Data for this task:
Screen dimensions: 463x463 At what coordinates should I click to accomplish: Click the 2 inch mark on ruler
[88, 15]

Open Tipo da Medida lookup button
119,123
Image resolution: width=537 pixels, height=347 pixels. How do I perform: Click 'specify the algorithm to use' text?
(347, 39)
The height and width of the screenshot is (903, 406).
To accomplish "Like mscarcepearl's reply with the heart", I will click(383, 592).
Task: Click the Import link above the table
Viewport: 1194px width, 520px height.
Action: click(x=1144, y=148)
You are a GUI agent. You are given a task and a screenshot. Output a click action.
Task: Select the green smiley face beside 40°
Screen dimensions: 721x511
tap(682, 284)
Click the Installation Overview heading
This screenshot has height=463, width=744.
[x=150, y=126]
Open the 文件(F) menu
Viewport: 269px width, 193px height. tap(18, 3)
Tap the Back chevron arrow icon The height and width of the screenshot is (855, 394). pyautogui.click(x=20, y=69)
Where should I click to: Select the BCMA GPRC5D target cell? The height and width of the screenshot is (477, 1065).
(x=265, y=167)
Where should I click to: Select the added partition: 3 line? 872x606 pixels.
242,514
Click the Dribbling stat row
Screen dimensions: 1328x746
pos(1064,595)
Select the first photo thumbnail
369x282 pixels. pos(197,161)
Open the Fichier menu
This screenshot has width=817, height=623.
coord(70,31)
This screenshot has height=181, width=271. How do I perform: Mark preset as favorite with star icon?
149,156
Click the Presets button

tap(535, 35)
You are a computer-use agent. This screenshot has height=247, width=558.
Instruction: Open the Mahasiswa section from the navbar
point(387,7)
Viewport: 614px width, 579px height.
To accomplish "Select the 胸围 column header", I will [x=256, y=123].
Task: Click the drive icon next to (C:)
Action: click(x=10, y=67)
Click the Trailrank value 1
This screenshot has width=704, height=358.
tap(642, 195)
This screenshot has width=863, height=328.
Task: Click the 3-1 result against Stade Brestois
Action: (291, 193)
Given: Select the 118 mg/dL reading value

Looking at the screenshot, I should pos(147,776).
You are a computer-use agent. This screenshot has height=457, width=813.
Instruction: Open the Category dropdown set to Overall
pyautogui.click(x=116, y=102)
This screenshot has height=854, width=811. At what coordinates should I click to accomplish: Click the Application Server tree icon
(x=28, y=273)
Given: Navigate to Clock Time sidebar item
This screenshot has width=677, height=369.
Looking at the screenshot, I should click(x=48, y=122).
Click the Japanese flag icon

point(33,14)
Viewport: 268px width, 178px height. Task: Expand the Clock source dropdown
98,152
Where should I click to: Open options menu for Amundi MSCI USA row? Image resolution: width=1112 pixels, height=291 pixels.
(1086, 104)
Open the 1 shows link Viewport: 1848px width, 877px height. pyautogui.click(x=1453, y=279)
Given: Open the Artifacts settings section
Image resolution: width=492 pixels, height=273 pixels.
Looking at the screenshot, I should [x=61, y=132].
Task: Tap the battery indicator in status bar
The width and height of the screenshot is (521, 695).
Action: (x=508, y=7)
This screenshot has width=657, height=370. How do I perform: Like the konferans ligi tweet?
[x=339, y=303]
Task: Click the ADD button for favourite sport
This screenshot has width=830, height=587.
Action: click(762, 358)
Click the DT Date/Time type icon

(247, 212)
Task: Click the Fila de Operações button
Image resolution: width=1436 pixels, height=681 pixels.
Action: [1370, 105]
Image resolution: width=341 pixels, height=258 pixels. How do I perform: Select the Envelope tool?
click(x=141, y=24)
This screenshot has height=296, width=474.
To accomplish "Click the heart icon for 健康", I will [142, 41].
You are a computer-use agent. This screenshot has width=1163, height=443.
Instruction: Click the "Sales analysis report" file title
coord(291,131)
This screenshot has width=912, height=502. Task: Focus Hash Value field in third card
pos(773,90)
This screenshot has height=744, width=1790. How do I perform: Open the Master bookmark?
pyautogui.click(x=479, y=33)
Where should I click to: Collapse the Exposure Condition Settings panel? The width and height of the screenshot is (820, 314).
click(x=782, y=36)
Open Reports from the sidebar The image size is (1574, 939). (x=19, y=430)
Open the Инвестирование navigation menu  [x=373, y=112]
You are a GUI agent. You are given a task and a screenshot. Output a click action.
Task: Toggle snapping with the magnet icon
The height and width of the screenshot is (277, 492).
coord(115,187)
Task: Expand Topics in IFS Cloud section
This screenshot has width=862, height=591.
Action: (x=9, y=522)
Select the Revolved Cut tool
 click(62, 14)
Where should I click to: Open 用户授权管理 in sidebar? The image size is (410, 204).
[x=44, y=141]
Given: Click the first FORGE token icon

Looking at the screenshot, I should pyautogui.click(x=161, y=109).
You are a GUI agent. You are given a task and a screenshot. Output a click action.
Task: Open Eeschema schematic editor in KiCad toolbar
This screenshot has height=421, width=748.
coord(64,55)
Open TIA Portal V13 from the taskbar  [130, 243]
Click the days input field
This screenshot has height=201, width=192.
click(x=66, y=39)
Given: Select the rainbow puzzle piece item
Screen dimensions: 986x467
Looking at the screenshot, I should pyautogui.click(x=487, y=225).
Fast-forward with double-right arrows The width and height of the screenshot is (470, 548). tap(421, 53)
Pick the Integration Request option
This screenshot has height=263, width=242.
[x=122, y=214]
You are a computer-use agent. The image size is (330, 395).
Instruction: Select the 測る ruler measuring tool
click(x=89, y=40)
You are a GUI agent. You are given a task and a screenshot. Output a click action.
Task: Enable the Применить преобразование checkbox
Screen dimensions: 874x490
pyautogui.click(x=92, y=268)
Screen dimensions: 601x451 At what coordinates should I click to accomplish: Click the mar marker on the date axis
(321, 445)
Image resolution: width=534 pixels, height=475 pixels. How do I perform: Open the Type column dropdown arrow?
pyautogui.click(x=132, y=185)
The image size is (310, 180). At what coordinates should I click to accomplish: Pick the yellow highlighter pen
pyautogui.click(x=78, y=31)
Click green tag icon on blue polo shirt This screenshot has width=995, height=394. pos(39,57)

What the task requires:
Print every line of the records above without a single difference.

Solution for this exercise:
Screen dimensions: 463x463 At what coordinates should I click to accomplish: Click the 2 inch mark on ruler
[88, 15]

Open Tipo da Medida lookup button
119,123
Image resolution: width=537 pixels, height=347 pixels. How do I perform: Click 'specify the algorithm to use' text?
(347, 39)
The height and width of the screenshot is (903, 406).
To accomplish "Like mscarcepearl's reply with the heart", I will click(383, 592).
Task: Click the Import link above the table
Viewport: 1194px width, 520px height.
Action: click(x=1144, y=148)
You are a GUI agent. You are given a task and a screenshot. Output a click action.
Task: Select the green smiley face beside 40°
Screen dimensions: 721x511
tap(682, 284)
Click the Installation Overview heading
This screenshot has height=463, width=744.
[x=150, y=126]
Open the 文件(F) menu
Viewport: 269px width, 193px height. tap(18, 3)
Tap the Back chevron arrow icon The height and width of the screenshot is (855, 394). pyautogui.click(x=20, y=69)
Where should I click to: Select the BCMA GPRC5D target cell? The height and width of the screenshot is (477, 1065).
(x=265, y=167)
Where should I click to: Select the added partition: 3 line? 872x606 pixels.
242,514
Click the Dribbling stat row
Screen dimensions: 1328x746
pos(1064,595)
Select the first photo thumbnail
369x282 pixels. pos(197,161)
Open the Fichier menu
This screenshot has width=817, height=623.
coord(70,31)
This screenshot has height=181, width=271. How do I perform: Mark preset as favorite with star icon?
149,156
Click the Presets button

tap(535, 35)
You are a computer-use agent. This screenshot has height=247, width=558.
Instruction: Open the Mahasiswa section from the navbar
point(387,7)
Viewport: 614px width, 579px height.
To accomplish "Select the 胸围 column header", I will [x=256, y=123].
Task: Click the drive icon next to (C:)
Action: click(x=10, y=67)
Click the Trailrank value 1
This screenshot has width=704, height=358.
tap(642, 195)
This screenshot has width=863, height=328.
Task: Click the 3-1 result against Stade Brestois
Action: (291, 193)
Given: Select the 118 mg/dL reading value

Looking at the screenshot, I should pos(147,776).
You are a computer-use agent. This screenshot has height=457, width=813.
Instruction: Open the Category dropdown set to Overall
pyautogui.click(x=116, y=102)
This screenshot has height=854, width=811. At what coordinates should I click to accomplish: Click the Application Server tree icon
(x=28, y=273)
Given: Navigate to Clock Time sidebar item
This screenshot has width=677, height=369.
Looking at the screenshot, I should click(x=48, y=122).
Click the Japanese flag icon

point(33,14)
Viewport: 268px width, 178px height. Task: Expand the Clock source dropdown
98,152
Where should I click to: Open options menu for Amundi MSCI USA row? Image resolution: width=1112 pixels, height=291 pixels.
(1086, 104)
Open the 1 shows link Viewport: 1848px width, 877px height. pyautogui.click(x=1453, y=279)
Given: Open the Artifacts settings section
Image resolution: width=492 pixels, height=273 pixels.
Looking at the screenshot, I should [x=61, y=132].
Task: Tap the battery indicator in status bar
The width and height of the screenshot is (521, 695).
Action: (x=508, y=7)
This screenshot has width=657, height=370. How do I perform: Like the konferans ligi tweet?
[x=339, y=303]
Task: Click the ADD button for favourite sport
This screenshot has width=830, height=587.
Action: click(762, 358)
Click the DT Date/Time type icon

(247, 212)
Task: Click the Fila de Operações button
Image resolution: width=1436 pixels, height=681 pixels.
Action: [1370, 105]
Image resolution: width=341 pixels, height=258 pixels. How do I perform: Select the Envelope tool?
click(x=141, y=24)
This screenshot has height=296, width=474.
To accomplish "Click the heart icon for 健康", I will [142, 41].
You are a computer-use agent. This screenshot has width=1163, height=443.
Instruction: Click the "Sales analysis report" file title
coord(291,131)
This screenshot has width=912, height=502. Task: Focus Hash Value field in third card
pos(773,90)
This screenshot has height=744, width=1790. How do I perform: Open the Master bookmark?
pyautogui.click(x=479, y=33)
Where should I click to: Collapse the Exposure Condition Settings panel? The width and height of the screenshot is (820, 314).
click(x=782, y=36)
Open Reports from the sidebar The image size is (1574, 939). (x=19, y=430)
Open the Инвестирование navigation menu  [x=373, y=112]
You are a GUI agent. You are given a task and a screenshot. Output a click action.
Task: Toggle snapping with the magnet icon
The height and width of the screenshot is (277, 492).
coord(115,187)
Task: Expand Topics in IFS Cloud section
This screenshot has width=862, height=591.
Action: (x=9, y=522)
Select the Revolved Cut tool
 click(62, 14)
Where should I click to: Open 用户授权管理 in sidebar? The image size is (410, 204).
[x=44, y=141]
Given: Click the first FORGE token icon

Looking at the screenshot, I should pyautogui.click(x=161, y=109).
You are a GUI agent. You are given a task and a screenshot. Output a click action.
Task: Open Eeschema schematic editor in KiCad toolbar
This screenshot has height=421, width=748.
coord(64,55)
Open TIA Portal V13 from the taskbar  [130, 243]
Click the days input field
This screenshot has height=201, width=192.
click(x=66, y=39)
Given: Select the rainbow puzzle piece item
Screen dimensions: 986x467
Looking at the screenshot, I should pyautogui.click(x=487, y=225).
Fast-forward with double-right arrows The width and height of the screenshot is (470, 548). tap(421, 53)
Pick the Integration Request option
This screenshot has height=263, width=242.
[x=122, y=214]
You are a computer-use agent. The image size is (330, 395).
Instruction: Select the 測る ruler measuring tool
click(x=89, y=40)
You are a GUI agent. You are given a task and a screenshot. Output a click action.
Task: Enable the Применить преобразование checkbox
Screen dimensions: 874x490
pyautogui.click(x=92, y=268)
Screen dimensions: 601x451 At what coordinates should I click to accomplish: Click the mar marker on the date axis
(321, 445)
Image resolution: width=534 pixels, height=475 pixels. How do I perform: Open the Type column dropdown arrow?
pyautogui.click(x=132, y=185)
The image size is (310, 180). At what coordinates should I click to accomplish: Pick the yellow highlighter pen
pyautogui.click(x=78, y=31)
Click green tag icon on blue polo shirt This screenshot has width=995, height=394. pos(39,57)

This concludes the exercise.